As the US wages a criminal war on Iran and attempts to tighten its grip on Venezuela, the Trump administration is simultaneously mounting an aggressive campaign to drive China out of Latin America.
Writing in CGTN, Oliver Vargas – a British-Bolivian current affairs commentator based in Beijing – provides a sharp and timely analysis of Washington’s latest bid to reassert colonial dominance over its southern neighbours. At the centre of this effort is the so-called “Shield of the Americas” summit – a gathering in early March of handpicked right-wing governments whose stated purpose is to “push China out” of Latin America. But as Oliver notes, the material forces driving China-Latin America cooperation are “far more powerful than any summit communique”.
The coercive tactics on display are extraordinary. Chile has been threatened with the loss of its US visa waiver programme for merely considering a $500 million undersea cable connecting it to China. Panama’s Supreme Court was bullied into ruling against
CK Hutchison’s port concessions – concessions built on $1.8 billion of investment over nearly three decades. These are not the actions of a confident power competing on merit; they are the desperate manoeuvres of a declining hegemon that, as the author puts it, has “only one card to play”.

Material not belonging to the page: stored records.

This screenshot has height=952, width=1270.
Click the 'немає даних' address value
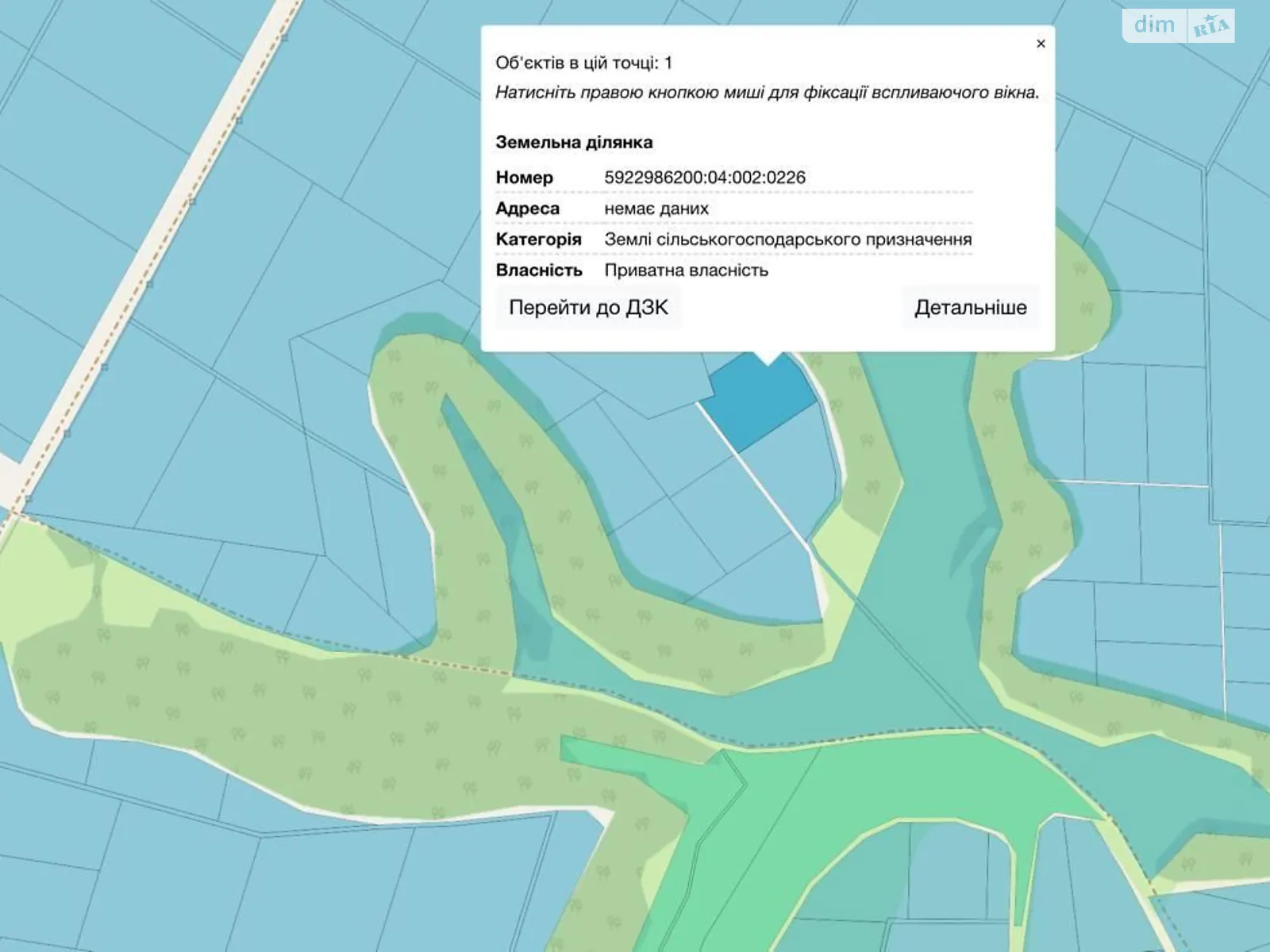[x=656, y=209]
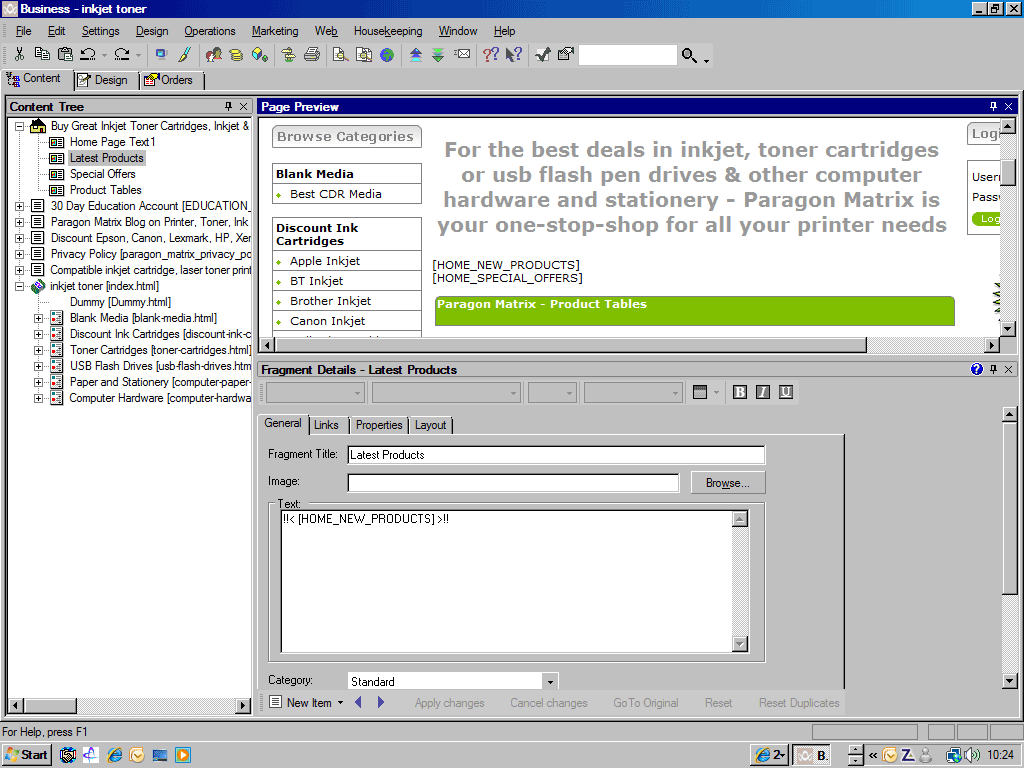Toggle Italic text formatting
1024x768 pixels.
coord(763,392)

The contrast with China could not be starker. Since 2000, China-Latin America trade has expanded approximately 35-fold. Peru’s Chancay megaport has cut shipping times to Asia by nearly two weeks. BYD has built a major EV factory in Brazil. Chinese Foreign Minister Wang Yi, speaking at the recent Munich Security Conference, called for all countries to be “equal in terms of rights, opportunities and rules.” US Secretary of State Marco Rubio, from the same platform, lamented the decline of “great Western empires”.